TEXT UNDER STUDY: Begin

My dad’s immediate idea for a week in Austria was to go and check out a different village each day – and because they’re all connected by a fleet of little lime green buses which run like clockwork every half hour, it’s wonderfully easy to get around.

Although I wouldn’t have said no to trying out a bit of road skiing…

Autumn Walks in the Austrian Alps

First up: a cable car ride, high above Bezau

On Dad’s birthday we headed to Bezau, the closest village to our home base in Mellau. The sun was shining as we got off the bus a little too early, wandering through the charming streets until we reached the base of Bezau mountain.

Autumn Walks in the Austrian Alps

The village is known for a cable car which stretches up the side of the valley to a panoramic terrace, a viewing platform – and a totally unexpected but stunningly beautiful snowscape.

Which is when we understood why everyone else in the little cable car had been wearing heavy duty hiking boots.

TEXT UNDER STUDY: End
EXERCISE DATA: Begin

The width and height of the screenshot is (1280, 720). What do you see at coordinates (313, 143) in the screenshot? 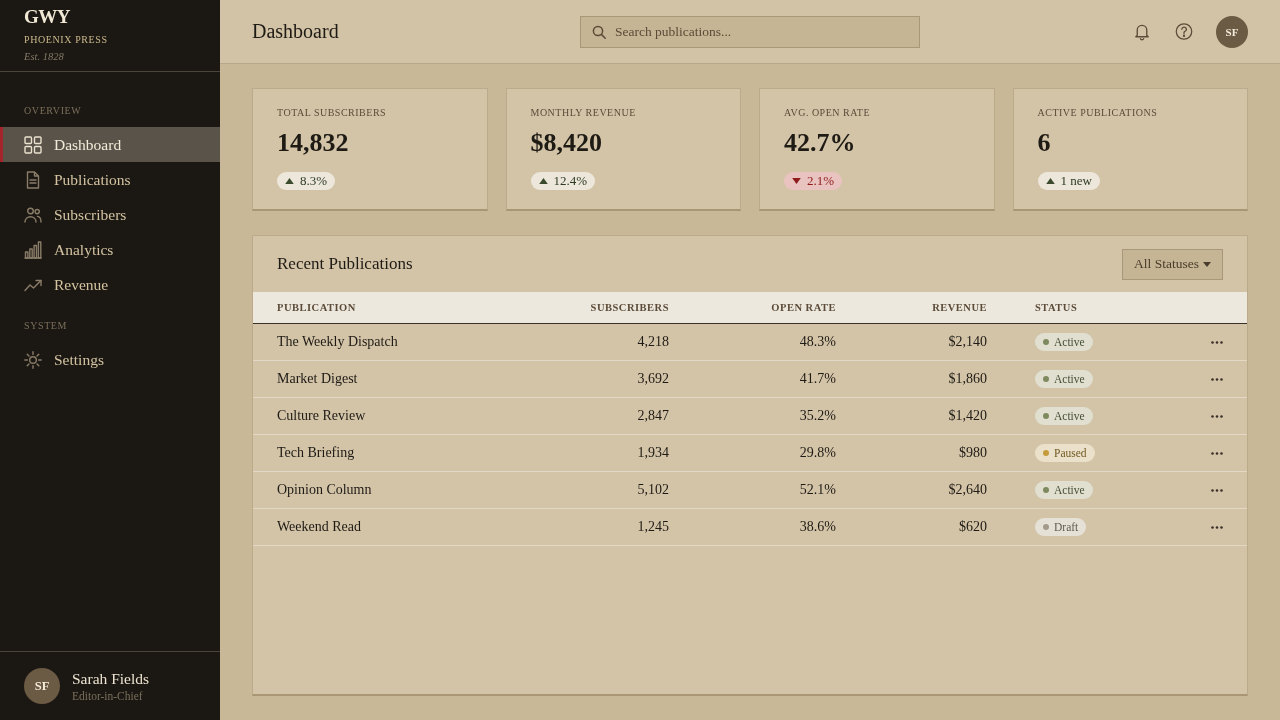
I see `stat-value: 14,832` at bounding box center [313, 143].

EXERCISE DATA: End

# [THINGS TO DO]
1/ In the text about autumn walks in the Austrian Alps, how often do the little lime green buses run?
2/ Continue the text about autumn walks in the Austrian Alps from where it stops.

# [ANSWERS PER TASK]
1/ Every half hour.

2/
Autumn Walks in the Austrian Alps

Autumn Walks in the Austrian Alps

Together, Dad and I sipped coffees and hot chocolate in the little restaurant, shared a sugar-covered doughnut (while I apologised profusely over the lack of birthday cake), and eventually walked up to the mountain’s crest, crunching on fresh snow.

Dad also inadvertently befriended an old Austrian man. As you do.

Autumn Walks in the Austrian Alps

Exploring a graveyard in Egg

The next village on the agenda was Egg, where Dad and I spent a happy morning making constant puns about the best named place we’d ever heard of and walking through a strangely beautiful cemetery with ornately carved crosses and a stunning view of the valley.

Autumn Walks in the Austrian Alps

My dad also gave into his curiosity and visited the tourist office to find out why the village is called Egg. We’re still not entirely sure…

The architectural bus shelters of Krumbach

Thanks to a heads up from Katrin at Vorarlberg Tourism, we headed to the tiny village of Krumbach purely to see seven bus shelters, all of which have been designed by different architects from all over the world.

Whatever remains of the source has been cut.